__SHORT PROBLEM__: Copy the lines below word for word, starting at the line that contains "Pyramid Lake label" and stopping after the line that contains "click(114, 303)".

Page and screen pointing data
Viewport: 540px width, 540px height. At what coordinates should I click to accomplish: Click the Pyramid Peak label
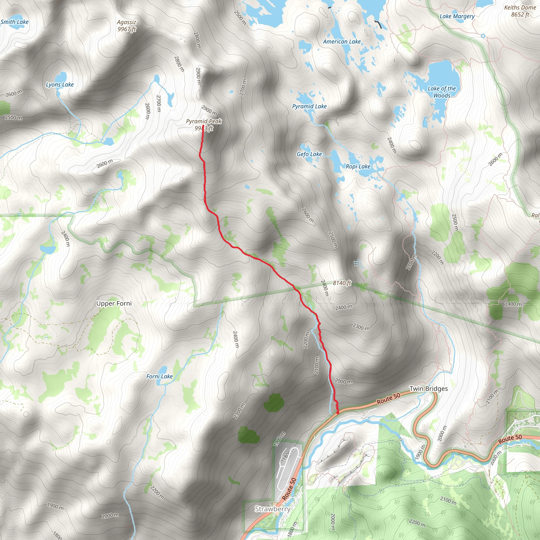click(204, 122)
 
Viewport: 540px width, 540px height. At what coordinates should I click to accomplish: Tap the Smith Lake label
click(15, 22)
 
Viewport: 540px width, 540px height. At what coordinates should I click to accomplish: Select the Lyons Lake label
click(60, 85)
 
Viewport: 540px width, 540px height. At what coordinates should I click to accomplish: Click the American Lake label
click(342, 42)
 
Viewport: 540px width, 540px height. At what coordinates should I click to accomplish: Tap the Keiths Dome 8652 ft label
click(520, 11)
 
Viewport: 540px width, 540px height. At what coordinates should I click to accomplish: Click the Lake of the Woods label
click(442, 92)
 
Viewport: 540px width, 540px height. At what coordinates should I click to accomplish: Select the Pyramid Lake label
click(309, 107)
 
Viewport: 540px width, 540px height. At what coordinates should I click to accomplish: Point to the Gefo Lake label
click(309, 154)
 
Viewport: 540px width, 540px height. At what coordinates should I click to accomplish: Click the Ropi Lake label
click(358, 167)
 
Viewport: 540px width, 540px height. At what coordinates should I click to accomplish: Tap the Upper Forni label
click(114, 303)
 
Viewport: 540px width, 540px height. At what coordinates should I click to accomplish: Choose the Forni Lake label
click(159, 377)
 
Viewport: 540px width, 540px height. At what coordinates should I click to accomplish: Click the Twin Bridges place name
click(428, 389)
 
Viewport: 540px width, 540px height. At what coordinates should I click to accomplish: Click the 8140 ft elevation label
click(341, 283)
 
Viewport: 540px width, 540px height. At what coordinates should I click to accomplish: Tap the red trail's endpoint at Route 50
click(338, 412)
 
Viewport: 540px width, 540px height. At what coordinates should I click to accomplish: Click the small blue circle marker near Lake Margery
click(483, 36)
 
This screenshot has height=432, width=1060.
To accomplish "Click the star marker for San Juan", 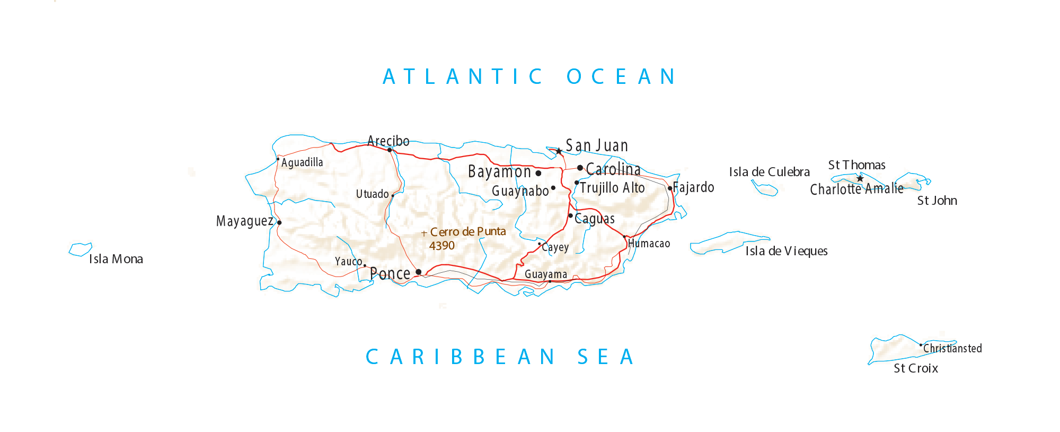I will (x=559, y=151).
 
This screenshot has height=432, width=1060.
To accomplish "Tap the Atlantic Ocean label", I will (x=529, y=77).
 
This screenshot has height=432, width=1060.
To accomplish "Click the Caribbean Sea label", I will (x=500, y=357).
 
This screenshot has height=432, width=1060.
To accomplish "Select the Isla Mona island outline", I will (x=80, y=249).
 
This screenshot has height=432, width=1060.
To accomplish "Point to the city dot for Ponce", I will (x=419, y=272).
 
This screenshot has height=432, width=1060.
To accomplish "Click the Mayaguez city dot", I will (x=279, y=222).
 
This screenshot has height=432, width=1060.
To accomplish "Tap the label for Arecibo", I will (x=388, y=141).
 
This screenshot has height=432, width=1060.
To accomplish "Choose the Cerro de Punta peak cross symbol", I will (x=424, y=233).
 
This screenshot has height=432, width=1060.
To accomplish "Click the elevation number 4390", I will (x=442, y=246).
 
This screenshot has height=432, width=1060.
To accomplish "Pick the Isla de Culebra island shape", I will (x=765, y=188).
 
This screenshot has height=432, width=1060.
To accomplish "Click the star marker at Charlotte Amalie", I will (x=860, y=178).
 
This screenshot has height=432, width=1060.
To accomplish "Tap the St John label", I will (x=937, y=201).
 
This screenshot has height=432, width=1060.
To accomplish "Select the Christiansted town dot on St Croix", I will (x=921, y=345).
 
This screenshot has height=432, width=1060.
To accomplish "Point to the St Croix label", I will (x=915, y=368).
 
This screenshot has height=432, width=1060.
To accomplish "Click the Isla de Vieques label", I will (x=786, y=251).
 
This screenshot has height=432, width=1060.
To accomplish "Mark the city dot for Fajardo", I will (x=670, y=188).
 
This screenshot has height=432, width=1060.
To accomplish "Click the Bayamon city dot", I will (x=538, y=173).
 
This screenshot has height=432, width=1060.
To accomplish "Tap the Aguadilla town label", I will (x=302, y=162).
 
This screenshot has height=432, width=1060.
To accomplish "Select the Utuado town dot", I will (x=393, y=195).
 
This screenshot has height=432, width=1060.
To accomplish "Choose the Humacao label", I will (x=649, y=244).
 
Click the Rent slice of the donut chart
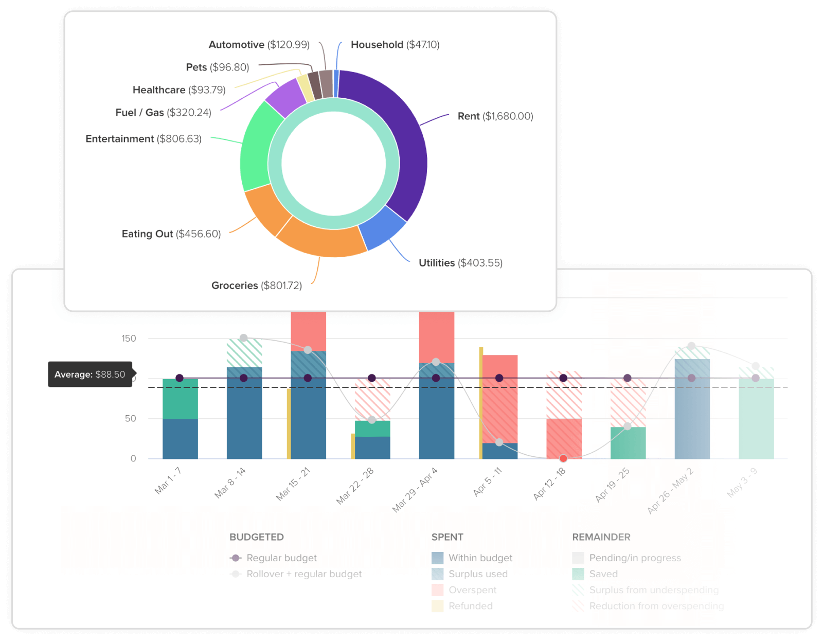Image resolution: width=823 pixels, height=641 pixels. pos(406,139)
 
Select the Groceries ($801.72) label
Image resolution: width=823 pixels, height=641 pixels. pos(256,286)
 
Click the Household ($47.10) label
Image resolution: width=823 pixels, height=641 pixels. pos(395,45)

__EXERCISE RESULT__:
Viewport: 540px width, 540px height. At what coordinates should I click to accomplish: Select the Pyramid Lake label
click(309, 107)
 
Viewport: 540px width, 540px height. At what coordinates should I click to accomplish: Point to the Gefo Lake label
click(309, 154)
 
Viewport: 540px width, 540px height. At what coordinates should I click to accomplish: Click the Ropi Lake label
click(358, 167)
 
Viewport: 540px width, 540px height. At what coordinates should I click to accomplish: Tap the Upper Forni label
click(114, 303)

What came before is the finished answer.